Patrick Barnes wrote:
As yet-another-workaround that is technically legal, you can offer all
of your changes to Fedora as a separate service that can be conducted
before dispatching the system. Basically, you sell the person the
computer, give them Fedora for free, and bundle a free service of the
modifications to Fedora. You would, of course, have to allow your
customers to opt out of these changes, but it is a trivial way to work
around the current guidelines. You could produce a CD and
instructions to go along with the systems that allow the users to
replicate the changes on their own, but you cannot apply these changes
to the Fedora CDs you provide.
Note that this does not solve your legal concerns with regard to
bundling third-party and patent-encumbered software. Those are issues
you must address separately. Be sure to investigate the legal and
liability ramifications in your locale of adding patent-encumbered
software like MP3 and DVD support. It may be illegal for you to
bundle these things just like it is for Red Hat to do so.
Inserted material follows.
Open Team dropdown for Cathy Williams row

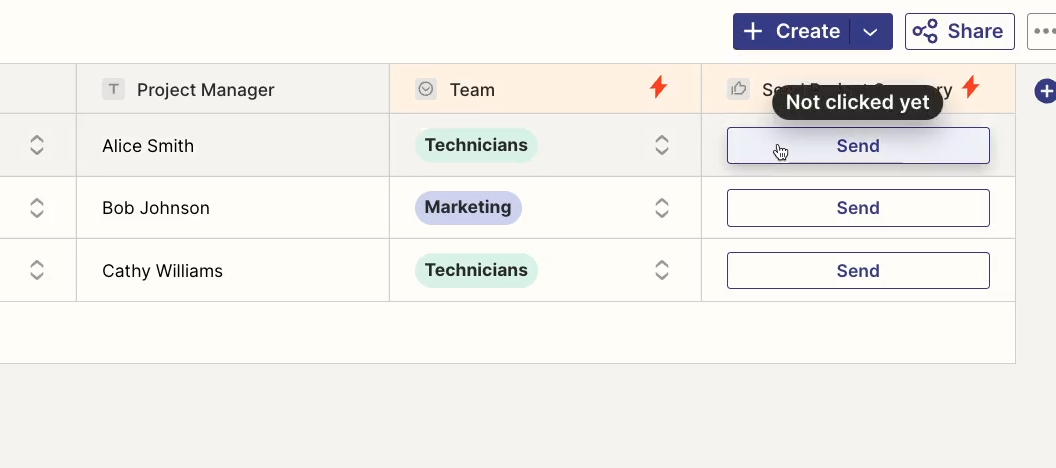pyautogui.click(x=662, y=270)

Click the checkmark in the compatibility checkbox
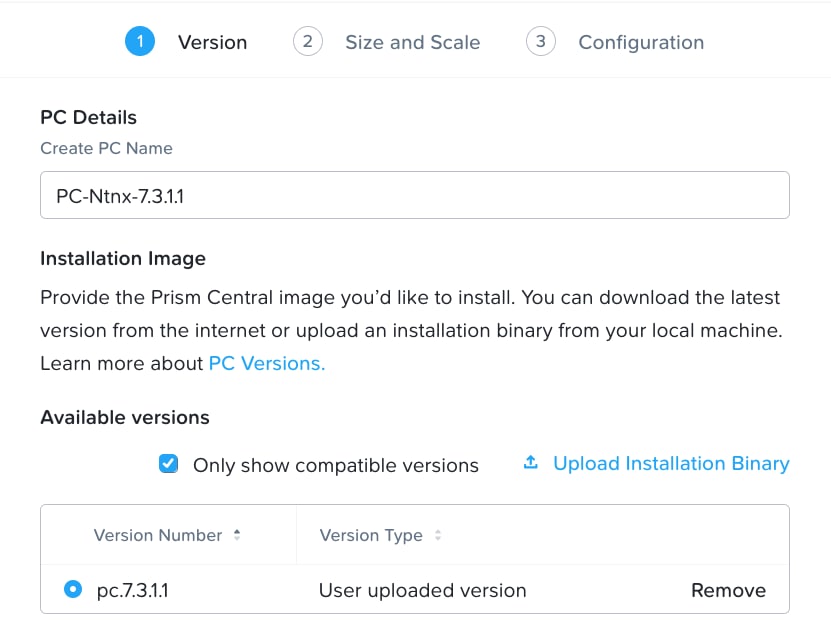point(168,463)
I'm not
familiar with Mexico's policies with regard to the United States'
software and process patents.
That was exactly what I meant, just by taking advantage of the "Install
extra CDs" in Anaconda.
Down here it is pretty much the same as in the US. That's why I thought
of RealPlayer and DVD support to be left as a per user option... or not
inlcuded at all... Which might just be what we'll end up doing.